According to initial five-year projections, department bean counters calculated they could earn about $46,000 the first year of operation and closer to $50,000 thereafter. Even if those figures prove overly optimistic, Moehring says, the city can bail on any league that's costing too much money. "Fiscally, it's very low-risk," she says. "We're only going to run the leagues that make us a profit."
Those who've been in the business for a while, however, say the city is doing its math in a field of dreams. "We know what the costs are," says Moysey. "There's no way they can make money. My concern is that they're going to be inefficient and waste taxpayer money."
Creekside's Janiak agrees. "Three private companies paid the city over $125,000 [in registration and rental fees] last year," he says. "There was no cost to the city other than field maintenance -- no health insurance, no salaries or retirement benefits. Privatization of city services is the holy grail of city efficiency. This is reverse privatization. Plus, it will cause the loss of jobs of three companies."
What rankles him more, Janiak adds, is that the city's entrance into the ball-game market is akin to a real-estate taking. "These are teams that have been organized and promoted by private companies," he says. "Teams are the assets of the companies."
Bader and Moehring both insist that department personnel will not contact established teams and players directly to swipe players for their new league. "It makes no sense for us to go in and smash everyone out of business," Moehring says. "We're not intending to take over the entire market." Instead, a marketing campaign featuring fliers posted at recreation centers and local businesses will indirectly target softball players.
Even if a takeover is not the department's goal, parks and rec is already wielding a big bat, placing private organizers in a financial squeeze play. For starters, the city has reserved the ten fields at Kennedy and Vanderbilt for its own league -- parks generally regarded as the two best for men's softball because of the lengths of the fields. (Bader is reluctant to admit as much -- kind of. "I don't want to say these are the premier fields," he says, "but we wanted to provide a quality program, and we selected these fields.")

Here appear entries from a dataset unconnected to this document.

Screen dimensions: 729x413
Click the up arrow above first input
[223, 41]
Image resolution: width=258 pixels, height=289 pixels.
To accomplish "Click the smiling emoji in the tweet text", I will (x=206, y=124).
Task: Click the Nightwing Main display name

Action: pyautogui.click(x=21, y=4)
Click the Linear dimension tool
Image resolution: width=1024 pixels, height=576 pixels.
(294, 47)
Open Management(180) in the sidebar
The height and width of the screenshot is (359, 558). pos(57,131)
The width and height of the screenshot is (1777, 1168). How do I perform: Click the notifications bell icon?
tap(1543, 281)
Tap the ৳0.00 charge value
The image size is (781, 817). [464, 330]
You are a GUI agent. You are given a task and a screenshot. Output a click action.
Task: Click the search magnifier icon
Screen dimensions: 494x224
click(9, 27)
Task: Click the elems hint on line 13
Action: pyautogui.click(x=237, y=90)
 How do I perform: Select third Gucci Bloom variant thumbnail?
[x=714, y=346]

Because it owns the fields, the city is also undercutting the competition on cost. For instance, Bader says, the city was able to lop the $160 surcharge off the top because it isn't necessary to charge itself the fee. A price-comparison chart prepared for the city council shows that the league will cost $100 to $200 less than fees charged by the private organizers.
Still, recreation directors in several suburban districts agree that it's about time the city began managing its own ball games. They note, for example, that Denver's adult softball leagues have not been particularly well run in recent years, citing a number of defections to their leagues. They also point out that Denver is one of the most expensive places in the metro area to join a softball league.
Besides, Bader says, he's ready to take a turn at bat. "Basically, these groups have been using city facilities to make money," he says. "We think we can do it better. We're recreation professionals."